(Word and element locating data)
◆ ◆ ◆
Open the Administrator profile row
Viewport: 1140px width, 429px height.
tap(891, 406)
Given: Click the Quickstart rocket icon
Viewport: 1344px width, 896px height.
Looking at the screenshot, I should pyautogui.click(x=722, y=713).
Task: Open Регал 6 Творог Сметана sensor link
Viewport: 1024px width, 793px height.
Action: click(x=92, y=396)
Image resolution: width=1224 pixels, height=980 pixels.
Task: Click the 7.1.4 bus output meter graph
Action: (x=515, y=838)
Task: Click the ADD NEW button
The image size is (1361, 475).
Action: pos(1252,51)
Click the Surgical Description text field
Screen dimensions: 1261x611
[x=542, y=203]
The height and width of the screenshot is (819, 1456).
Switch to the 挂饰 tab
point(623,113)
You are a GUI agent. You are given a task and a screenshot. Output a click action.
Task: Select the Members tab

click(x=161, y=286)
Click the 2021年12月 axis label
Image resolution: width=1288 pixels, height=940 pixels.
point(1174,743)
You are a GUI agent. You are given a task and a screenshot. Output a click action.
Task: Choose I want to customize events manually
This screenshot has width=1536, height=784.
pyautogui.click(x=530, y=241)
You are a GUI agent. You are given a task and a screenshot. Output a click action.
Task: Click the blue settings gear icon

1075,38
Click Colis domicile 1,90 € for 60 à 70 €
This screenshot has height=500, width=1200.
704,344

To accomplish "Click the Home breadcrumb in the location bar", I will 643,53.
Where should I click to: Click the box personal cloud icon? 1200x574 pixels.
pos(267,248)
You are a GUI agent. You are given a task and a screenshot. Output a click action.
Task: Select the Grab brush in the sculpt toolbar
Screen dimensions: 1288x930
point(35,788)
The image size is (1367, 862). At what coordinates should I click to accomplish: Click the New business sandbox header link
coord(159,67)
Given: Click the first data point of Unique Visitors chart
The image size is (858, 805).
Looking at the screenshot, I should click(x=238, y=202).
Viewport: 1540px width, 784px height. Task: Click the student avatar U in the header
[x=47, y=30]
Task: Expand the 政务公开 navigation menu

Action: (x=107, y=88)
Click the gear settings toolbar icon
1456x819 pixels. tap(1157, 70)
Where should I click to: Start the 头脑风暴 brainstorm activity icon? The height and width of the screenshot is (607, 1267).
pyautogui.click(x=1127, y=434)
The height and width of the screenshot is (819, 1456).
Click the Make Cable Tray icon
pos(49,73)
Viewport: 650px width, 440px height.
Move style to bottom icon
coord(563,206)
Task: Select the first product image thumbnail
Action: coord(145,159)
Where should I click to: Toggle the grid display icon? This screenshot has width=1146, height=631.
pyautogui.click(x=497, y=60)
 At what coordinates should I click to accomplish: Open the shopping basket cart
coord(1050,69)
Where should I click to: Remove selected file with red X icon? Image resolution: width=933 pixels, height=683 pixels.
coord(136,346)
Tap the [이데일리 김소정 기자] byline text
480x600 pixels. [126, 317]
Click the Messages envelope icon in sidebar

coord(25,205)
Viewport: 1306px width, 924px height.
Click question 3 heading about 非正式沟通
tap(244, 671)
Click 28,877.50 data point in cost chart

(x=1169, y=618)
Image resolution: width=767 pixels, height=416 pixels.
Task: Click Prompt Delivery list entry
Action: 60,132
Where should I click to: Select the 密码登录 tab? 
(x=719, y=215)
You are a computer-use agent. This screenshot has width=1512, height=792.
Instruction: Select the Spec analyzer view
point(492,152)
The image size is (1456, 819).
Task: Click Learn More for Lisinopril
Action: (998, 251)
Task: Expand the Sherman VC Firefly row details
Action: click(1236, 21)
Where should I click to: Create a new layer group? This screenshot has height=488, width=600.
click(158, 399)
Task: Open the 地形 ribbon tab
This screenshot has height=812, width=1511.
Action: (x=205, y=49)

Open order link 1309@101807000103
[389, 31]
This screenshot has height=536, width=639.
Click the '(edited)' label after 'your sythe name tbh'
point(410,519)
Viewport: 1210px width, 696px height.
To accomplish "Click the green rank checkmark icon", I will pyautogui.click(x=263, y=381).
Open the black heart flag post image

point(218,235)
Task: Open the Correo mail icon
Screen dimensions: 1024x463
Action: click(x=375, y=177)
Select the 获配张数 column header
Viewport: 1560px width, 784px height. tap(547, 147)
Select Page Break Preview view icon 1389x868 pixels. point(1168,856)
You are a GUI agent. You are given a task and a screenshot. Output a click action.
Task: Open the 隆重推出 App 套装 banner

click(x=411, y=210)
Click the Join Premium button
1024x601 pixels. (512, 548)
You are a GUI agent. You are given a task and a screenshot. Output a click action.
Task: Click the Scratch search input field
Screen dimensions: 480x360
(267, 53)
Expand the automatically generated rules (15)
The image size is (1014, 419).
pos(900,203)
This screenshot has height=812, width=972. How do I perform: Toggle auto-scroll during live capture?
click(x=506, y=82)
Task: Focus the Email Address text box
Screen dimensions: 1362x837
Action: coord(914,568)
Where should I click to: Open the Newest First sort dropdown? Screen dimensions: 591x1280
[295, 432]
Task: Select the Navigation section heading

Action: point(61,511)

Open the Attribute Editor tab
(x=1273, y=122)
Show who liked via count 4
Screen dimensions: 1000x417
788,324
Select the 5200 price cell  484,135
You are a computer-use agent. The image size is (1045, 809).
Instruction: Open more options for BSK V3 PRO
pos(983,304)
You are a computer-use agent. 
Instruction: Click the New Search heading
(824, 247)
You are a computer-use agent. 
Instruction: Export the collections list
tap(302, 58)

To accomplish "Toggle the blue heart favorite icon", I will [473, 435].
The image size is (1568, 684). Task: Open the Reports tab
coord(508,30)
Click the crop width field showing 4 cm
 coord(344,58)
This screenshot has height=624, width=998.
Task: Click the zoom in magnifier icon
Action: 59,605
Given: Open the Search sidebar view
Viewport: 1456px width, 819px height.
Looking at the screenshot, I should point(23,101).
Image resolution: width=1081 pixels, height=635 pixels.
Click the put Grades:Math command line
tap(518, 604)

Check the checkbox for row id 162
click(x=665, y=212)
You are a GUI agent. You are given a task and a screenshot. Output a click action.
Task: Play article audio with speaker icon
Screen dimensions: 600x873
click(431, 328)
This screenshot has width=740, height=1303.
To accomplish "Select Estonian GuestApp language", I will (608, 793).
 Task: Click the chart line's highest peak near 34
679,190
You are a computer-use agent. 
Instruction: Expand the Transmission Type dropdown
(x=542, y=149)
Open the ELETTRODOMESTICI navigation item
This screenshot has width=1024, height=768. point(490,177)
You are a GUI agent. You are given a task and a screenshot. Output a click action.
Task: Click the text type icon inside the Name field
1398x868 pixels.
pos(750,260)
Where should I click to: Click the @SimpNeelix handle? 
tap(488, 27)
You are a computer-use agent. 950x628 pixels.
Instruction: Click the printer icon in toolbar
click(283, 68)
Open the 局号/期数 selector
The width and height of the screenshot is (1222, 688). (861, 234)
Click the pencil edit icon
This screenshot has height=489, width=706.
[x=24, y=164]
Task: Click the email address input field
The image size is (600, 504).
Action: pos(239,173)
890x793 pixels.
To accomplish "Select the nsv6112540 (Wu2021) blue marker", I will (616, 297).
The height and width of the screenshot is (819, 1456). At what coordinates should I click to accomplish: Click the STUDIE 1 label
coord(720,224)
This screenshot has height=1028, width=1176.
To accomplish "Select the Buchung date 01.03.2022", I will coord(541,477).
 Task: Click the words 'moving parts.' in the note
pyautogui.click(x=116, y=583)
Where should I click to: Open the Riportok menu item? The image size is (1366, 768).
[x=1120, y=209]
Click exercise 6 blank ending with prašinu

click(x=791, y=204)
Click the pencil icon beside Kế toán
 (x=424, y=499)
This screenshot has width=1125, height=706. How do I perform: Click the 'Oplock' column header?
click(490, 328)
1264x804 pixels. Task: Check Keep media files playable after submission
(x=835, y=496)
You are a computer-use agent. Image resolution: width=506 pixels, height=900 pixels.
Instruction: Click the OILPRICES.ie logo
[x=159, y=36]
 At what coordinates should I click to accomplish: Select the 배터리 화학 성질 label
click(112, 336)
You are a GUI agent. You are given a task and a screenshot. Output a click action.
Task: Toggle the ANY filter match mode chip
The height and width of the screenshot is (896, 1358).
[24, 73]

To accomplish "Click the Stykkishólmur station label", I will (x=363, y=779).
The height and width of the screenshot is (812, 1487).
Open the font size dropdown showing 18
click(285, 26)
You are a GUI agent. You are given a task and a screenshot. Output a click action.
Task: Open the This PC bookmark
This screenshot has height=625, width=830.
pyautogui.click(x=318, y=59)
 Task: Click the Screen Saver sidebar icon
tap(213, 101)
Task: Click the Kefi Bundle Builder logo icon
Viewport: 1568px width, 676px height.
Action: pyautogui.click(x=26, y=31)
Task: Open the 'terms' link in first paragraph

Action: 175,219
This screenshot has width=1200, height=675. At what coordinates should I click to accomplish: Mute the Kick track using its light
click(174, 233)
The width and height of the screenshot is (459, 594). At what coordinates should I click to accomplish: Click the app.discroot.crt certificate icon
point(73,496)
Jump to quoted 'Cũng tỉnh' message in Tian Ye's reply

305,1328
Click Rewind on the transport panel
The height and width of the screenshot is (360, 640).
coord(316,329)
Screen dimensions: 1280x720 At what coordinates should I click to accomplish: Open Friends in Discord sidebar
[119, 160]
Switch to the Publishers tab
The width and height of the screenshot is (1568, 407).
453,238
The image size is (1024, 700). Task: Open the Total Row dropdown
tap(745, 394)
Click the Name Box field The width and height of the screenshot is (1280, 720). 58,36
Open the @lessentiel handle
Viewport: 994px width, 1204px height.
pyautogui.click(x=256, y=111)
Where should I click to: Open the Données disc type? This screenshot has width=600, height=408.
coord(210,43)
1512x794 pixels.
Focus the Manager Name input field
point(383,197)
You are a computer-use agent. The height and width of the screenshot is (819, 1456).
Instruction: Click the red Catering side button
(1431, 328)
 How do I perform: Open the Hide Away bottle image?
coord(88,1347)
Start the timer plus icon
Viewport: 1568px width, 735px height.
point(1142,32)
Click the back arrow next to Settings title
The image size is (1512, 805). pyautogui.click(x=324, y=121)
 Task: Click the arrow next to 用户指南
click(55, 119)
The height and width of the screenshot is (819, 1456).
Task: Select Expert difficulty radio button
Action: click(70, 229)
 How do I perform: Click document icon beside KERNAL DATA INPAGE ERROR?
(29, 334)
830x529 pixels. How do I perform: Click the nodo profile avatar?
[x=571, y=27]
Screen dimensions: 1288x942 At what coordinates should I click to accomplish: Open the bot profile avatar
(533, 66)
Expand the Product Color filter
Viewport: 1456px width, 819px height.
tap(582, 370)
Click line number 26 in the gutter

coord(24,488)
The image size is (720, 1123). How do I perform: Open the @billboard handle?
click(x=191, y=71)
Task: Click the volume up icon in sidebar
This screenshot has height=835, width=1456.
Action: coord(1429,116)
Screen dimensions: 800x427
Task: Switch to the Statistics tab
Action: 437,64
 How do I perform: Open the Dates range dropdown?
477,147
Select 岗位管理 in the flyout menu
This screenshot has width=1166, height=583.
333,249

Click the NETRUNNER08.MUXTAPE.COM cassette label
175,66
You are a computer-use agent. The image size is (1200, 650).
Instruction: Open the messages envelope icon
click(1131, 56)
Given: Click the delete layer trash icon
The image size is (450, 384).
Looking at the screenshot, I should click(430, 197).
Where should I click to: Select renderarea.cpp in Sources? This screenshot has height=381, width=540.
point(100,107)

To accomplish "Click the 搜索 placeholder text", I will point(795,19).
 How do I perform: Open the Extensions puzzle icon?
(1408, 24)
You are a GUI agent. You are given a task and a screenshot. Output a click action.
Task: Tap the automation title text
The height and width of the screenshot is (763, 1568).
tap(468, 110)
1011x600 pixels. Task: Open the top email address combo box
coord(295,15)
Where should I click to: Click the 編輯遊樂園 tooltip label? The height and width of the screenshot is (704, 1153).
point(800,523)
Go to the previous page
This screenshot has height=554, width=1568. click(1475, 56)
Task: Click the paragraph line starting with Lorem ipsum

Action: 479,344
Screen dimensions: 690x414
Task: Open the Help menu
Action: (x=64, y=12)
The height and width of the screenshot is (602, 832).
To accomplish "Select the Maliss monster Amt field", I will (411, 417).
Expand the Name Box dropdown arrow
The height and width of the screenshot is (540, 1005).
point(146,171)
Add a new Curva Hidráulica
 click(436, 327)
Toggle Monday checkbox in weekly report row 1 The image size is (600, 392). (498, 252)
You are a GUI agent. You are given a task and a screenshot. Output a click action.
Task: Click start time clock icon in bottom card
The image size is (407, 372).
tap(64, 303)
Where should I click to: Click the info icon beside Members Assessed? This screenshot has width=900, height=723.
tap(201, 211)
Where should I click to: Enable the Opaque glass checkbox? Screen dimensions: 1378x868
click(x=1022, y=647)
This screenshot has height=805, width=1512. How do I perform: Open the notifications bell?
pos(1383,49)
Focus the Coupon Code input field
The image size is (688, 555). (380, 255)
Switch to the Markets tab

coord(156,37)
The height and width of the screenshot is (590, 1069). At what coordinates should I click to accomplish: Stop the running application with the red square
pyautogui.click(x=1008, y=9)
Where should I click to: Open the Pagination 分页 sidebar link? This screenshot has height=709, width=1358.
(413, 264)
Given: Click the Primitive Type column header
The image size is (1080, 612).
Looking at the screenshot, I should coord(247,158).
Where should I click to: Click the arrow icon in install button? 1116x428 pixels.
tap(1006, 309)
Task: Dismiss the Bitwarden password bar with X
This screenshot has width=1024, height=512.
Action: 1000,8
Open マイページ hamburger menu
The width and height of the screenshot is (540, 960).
◆ ◆ ◆
__DIRECTIONS__
Rewrite the data from its first line through the line holding "Action: pos(1252,51)", inclusive, swapping "Viewport" for "Display" and leaving everything else unchanged.

__ANSWER TO THE EXERCISE__
Open the Administrator profile row
Display: 1140px width, 429px height.
tap(891, 406)
Given: Click the Quickstart rocket icon
Display: 1344px width, 896px height.
Looking at the screenshot, I should pyautogui.click(x=722, y=713).
Task: Open Регал 6 Творог Сметана sensor link
Display: 1024px width, 793px height.
Action: click(x=92, y=396)
Image resolution: width=1224 pixels, height=980 pixels.
Task: Click the 7.1.4 bus output meter graph
Action: (x=515, y=838)
Task: Click the ADD NEW button
The image size is (1361, 475).
Action: pos(1252,51)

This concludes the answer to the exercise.